Aim of the task
Reproduce all of the data exactly. Images are not to appear in the reply.

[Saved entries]
*****

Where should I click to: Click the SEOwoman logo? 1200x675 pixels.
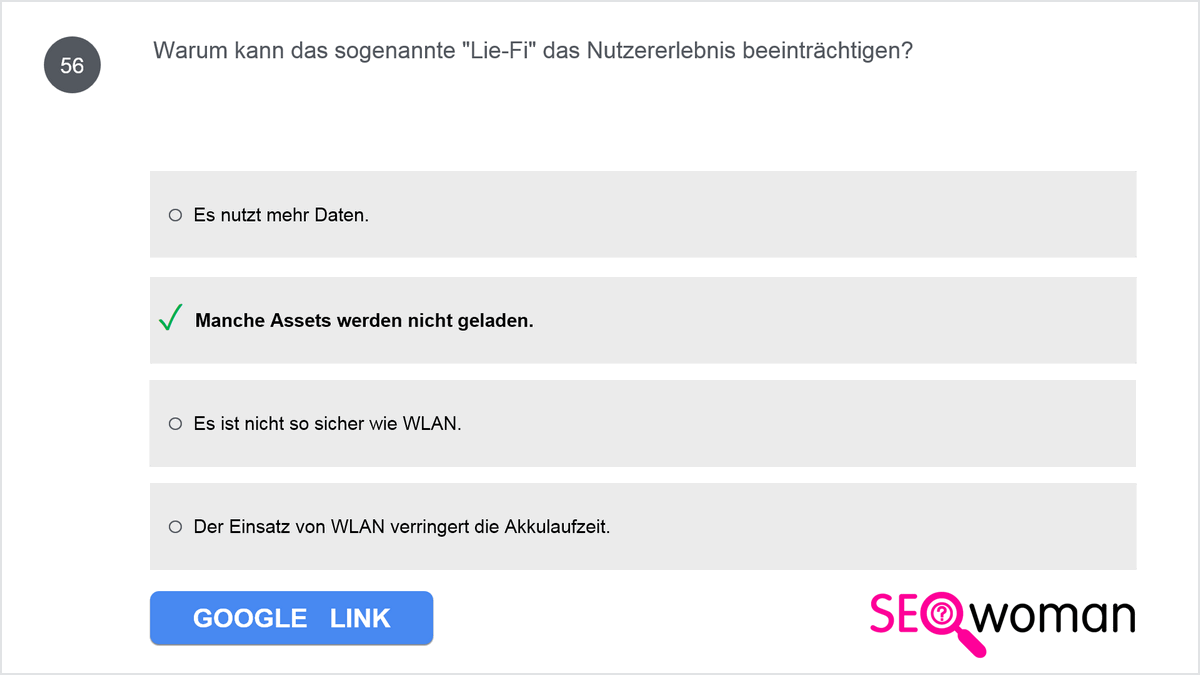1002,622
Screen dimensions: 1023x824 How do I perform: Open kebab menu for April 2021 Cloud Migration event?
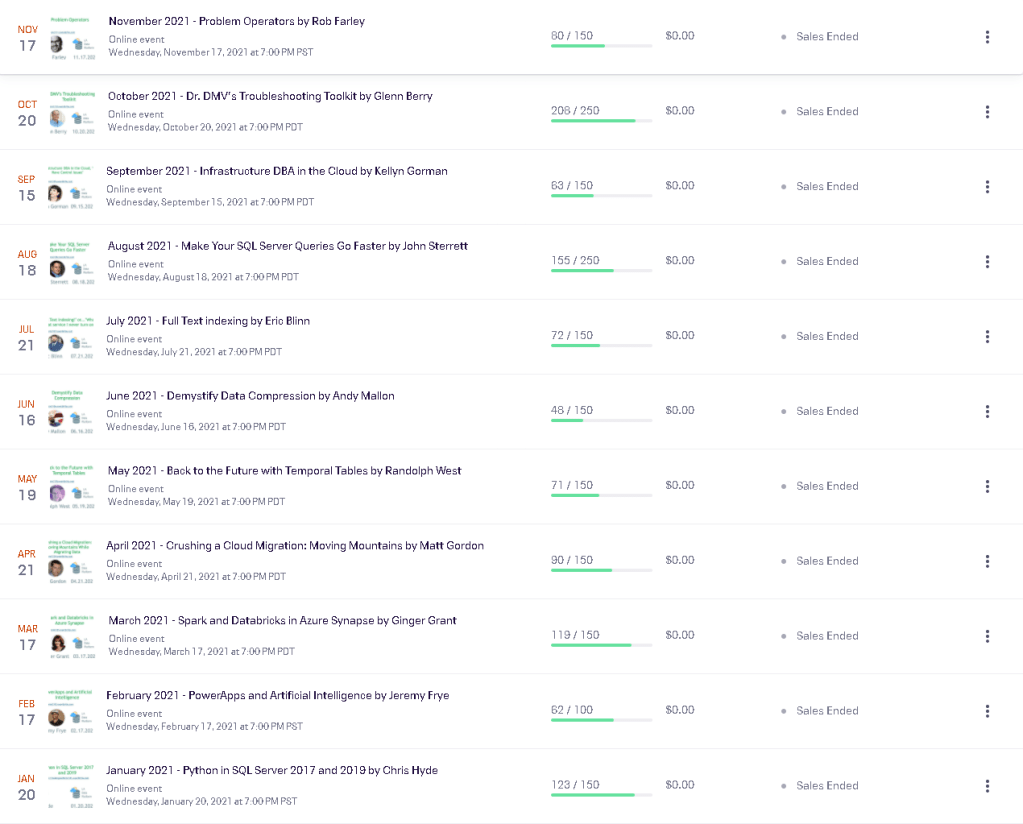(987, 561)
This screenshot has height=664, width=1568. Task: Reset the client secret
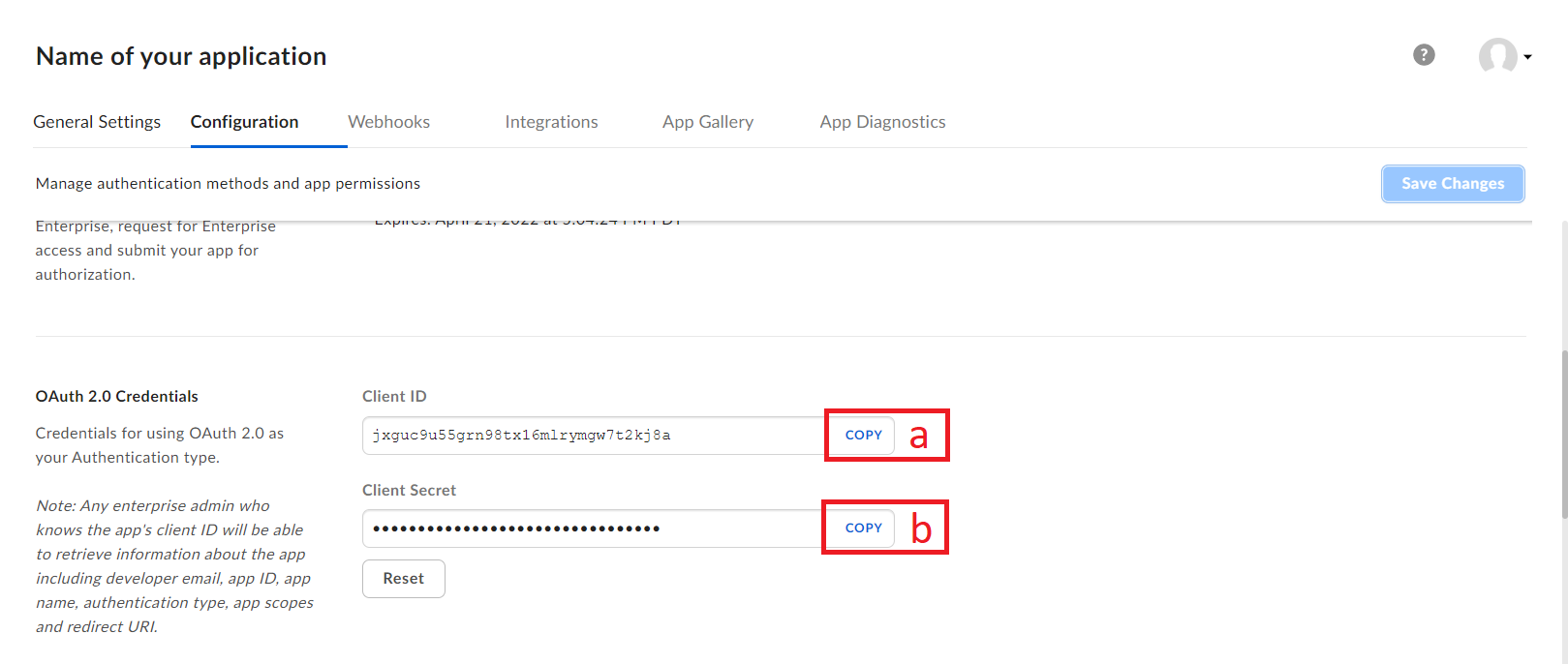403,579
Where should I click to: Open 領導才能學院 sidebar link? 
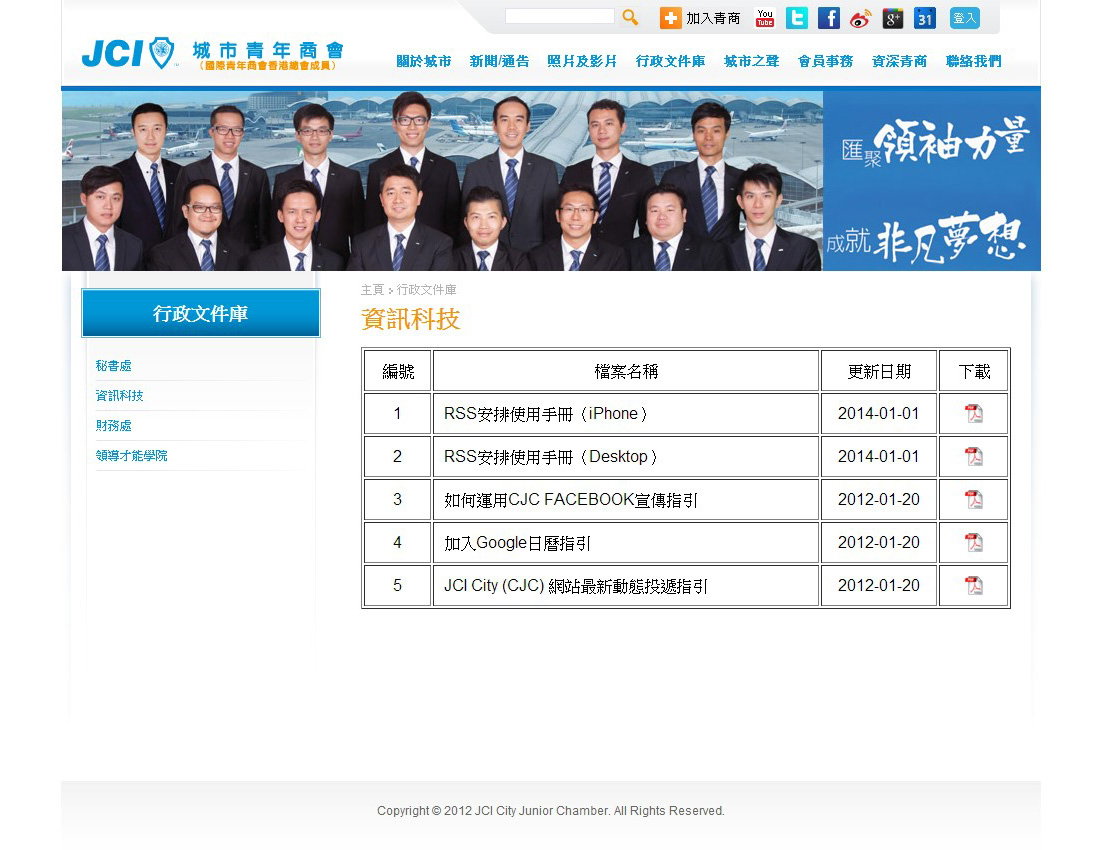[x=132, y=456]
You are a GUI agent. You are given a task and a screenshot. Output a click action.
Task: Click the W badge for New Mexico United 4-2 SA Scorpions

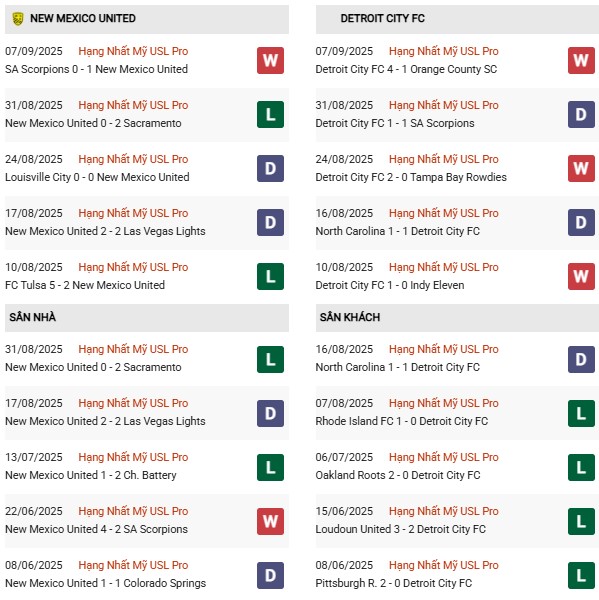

*****

Task result
Where should I click to: Click the SEOwoman logo? 1200x675 pixels.
1002,622
Screen dimensions: 1023x824 How do I perform: Open kebab menu for April 2021 Cloud Migration event?
(987, 561)
This screenshot has height=664, width=1568. Task: Reset the client secret
403,579
Where should I click to: Open 領導才能學院 sidebar link? 
[x=132, y=456]
You are a GUI agent. You are given a task and a screenshot. Output a click action.
Task: Click the W badge for New Mexico United 4-2 SA Scorpions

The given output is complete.